一、(一) 原判決二〇枚目裏二行目「R〇〇四七一八」とあるを「R〇〇四七一九」と、同二一枚目表一行目「五万円」とあるを「五〇万円」と各訂正し、

(二) 同二六枚目八行目「そして、、、」以下同枚目裏四行目末尾までを「そして、右推計をするについては、別口預金からの預け替え等売上金以外の預入れと認められるものを除外することは勿論、更に、右預金からの払出し金額のうち、明らかに資産化されたもの又は個人で消費されたものを除き、使途不明の分について、その払出しの日に接着する後日にこれに見合うような預入れをしている金額がある場合には、右預入れ金額の全部又は一部が右先行する払出し分によつて再び預入れられたものとみて、これを除外し(以上のように除外する分は、いわゆる交流分と称される)、当該預入金額の全部又は一部を売上金で預入れられたものとみないで推計、計算することも、所得を過大に推計する誤りを避けようとする考え方にもとづくもので、合理性のある方法と認められるし被課税者にとつても利益にこそなれ不利益となるものではないから、かかる推計方法をとることは許されるというべきである。」と改め、

(三) 同二八枚目裏三行目「氷かん式」とあるを「フエーリング式冷却管」と訂正し

(四) 同二九枚目表末行の次に「この点に関し、原告は、第二事業年度における原告の氷の生産設備である結氷管は一〇八本実動一〇二本に過ぎなかつた旨主張するけれども、右主張に副う証人星田境、同富田弘光、同中川昭憲、同中川精喜の各供述部分は、右認定の結氷管の累計本数や銀行に対する申告内容に照らしてたやすく信用できず、他に該事業年度における原告の結氷管が実動一〇二本に過ぎなかつたことを確認するに足る証拠もないので、結氷管が実動一〇二本であつたことを前提とする原告の売上金額についての主張は採用しがたい。」との判断を付加し、

(五) 同三一枚目表九行目「四万〇、二六〇円」とあるを「四万〇、二六一円」と訂正する。
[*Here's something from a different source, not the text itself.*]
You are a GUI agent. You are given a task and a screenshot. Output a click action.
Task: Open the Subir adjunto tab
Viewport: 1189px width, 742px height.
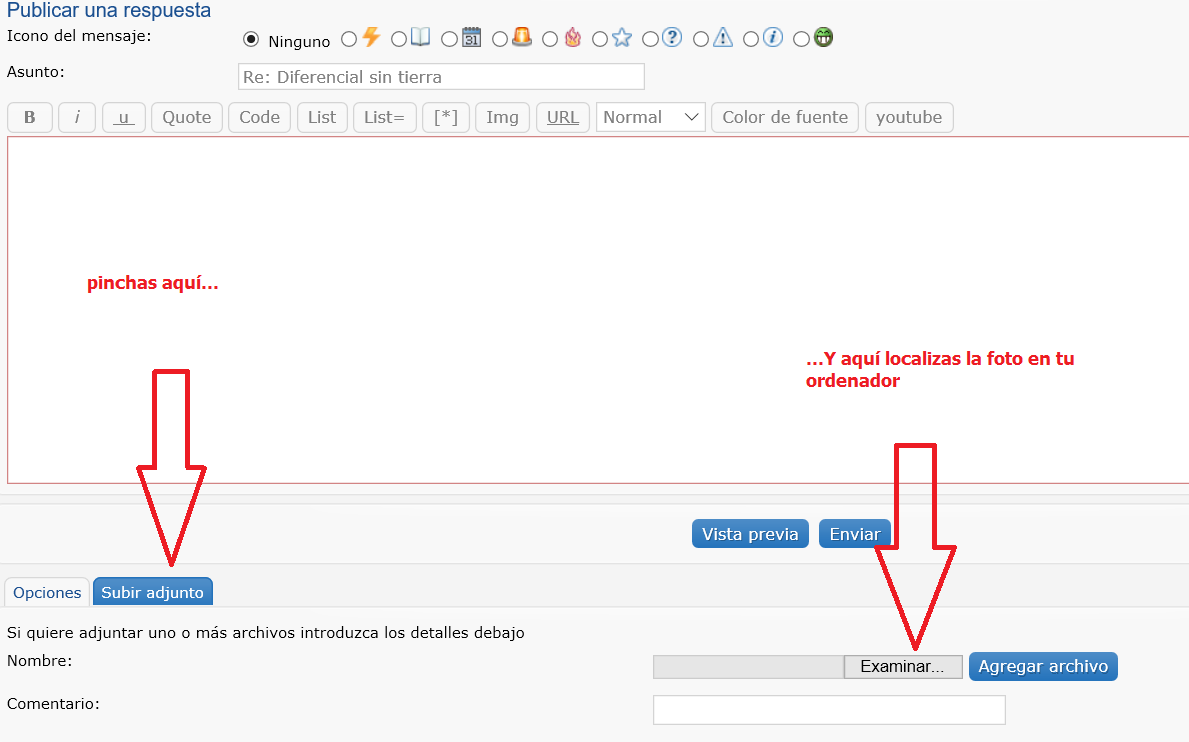152,592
二、当審において提出された成立に争いない乙第八〇、八一号証の各一ないし四、当審証人亀沢武磨の証言は以上の認定を補強するものであり、これに反する当審証人村田秀敏、同星田境の各証言部分及び当審における控訴会社代表者中川精喜本人尋問の結果はにわかに措信しがたく、他に以上の認定を左右するに足る証拠はない。

よつて、原判決は正当であり、本件控訴は理由がないからこれを棄却することとし、訴訟費用の負担につき民訴法九五条、八九条を適用して、主文のとおり判決する。